# What is being asked
Starting at the line that holds "Viewport: 1044px width, 587px height.", quote every line through the end of the records, both boundary lines included. Omit the pictures.
** Opening Provided information block **
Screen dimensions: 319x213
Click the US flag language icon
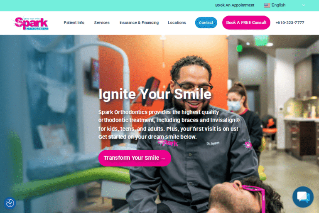267,5

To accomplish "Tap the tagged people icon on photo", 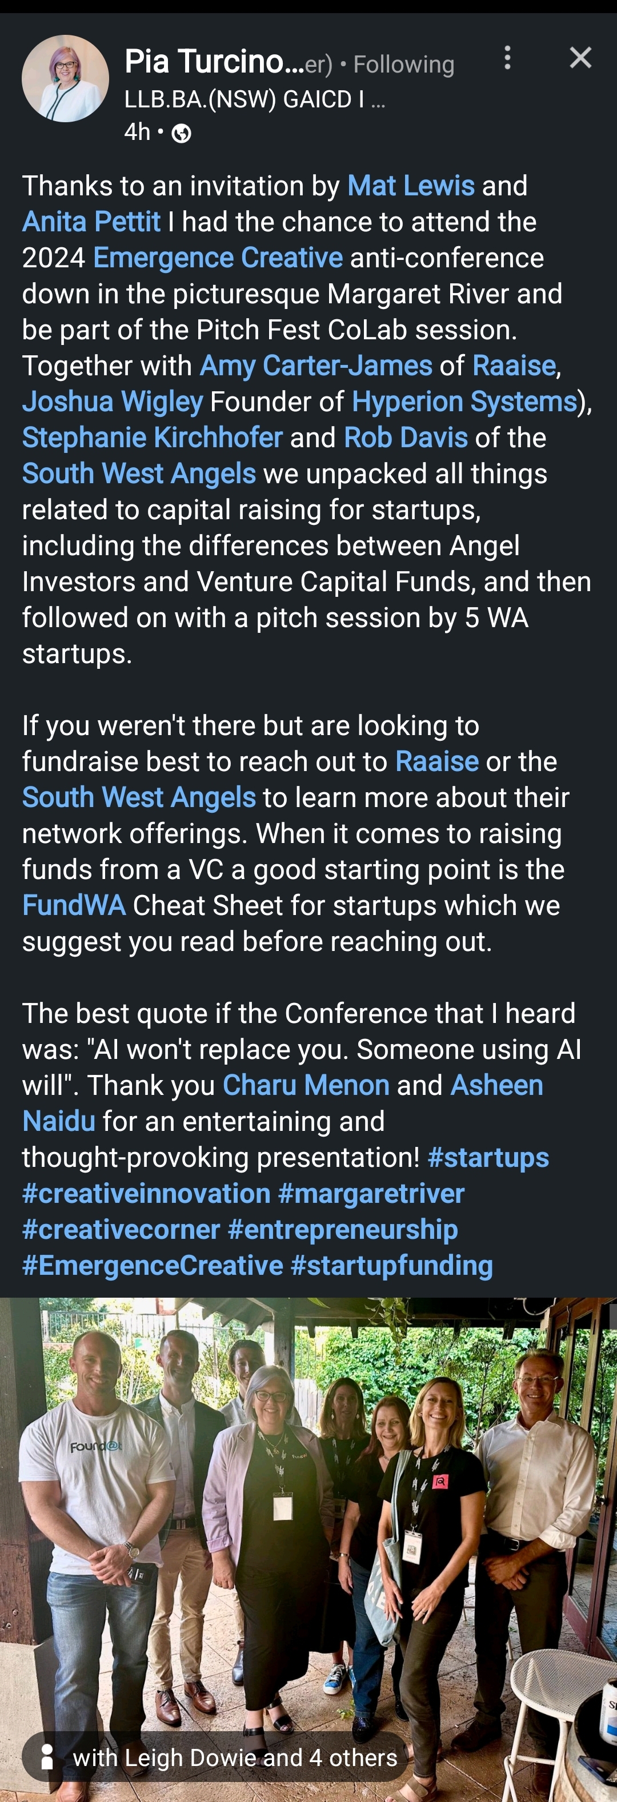I will (x=48, y=1757).
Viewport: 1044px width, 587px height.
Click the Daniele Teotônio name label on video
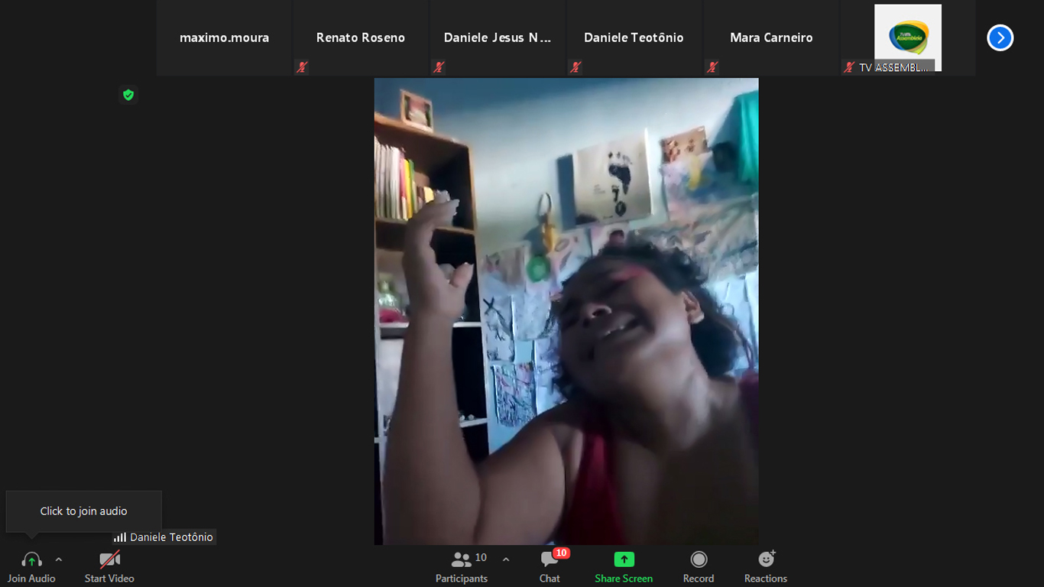(x=170, y=537)

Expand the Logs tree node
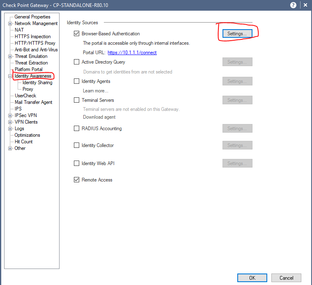coord(10,129)
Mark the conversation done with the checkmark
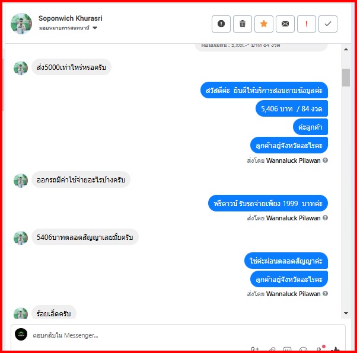The width and height of the screenshot is (357, 353). 328,24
** Closing Provided information block **
# Finished exercise
Viewport: 1044px width, 587px height.
Click the Daniele Teotônio name label on video
(x=170, y=537)

Expand the Logs tree node
coord(10,129)
Mark the conversation done with the checkmark
The width and height of the screenshot is (357, 353). 328,24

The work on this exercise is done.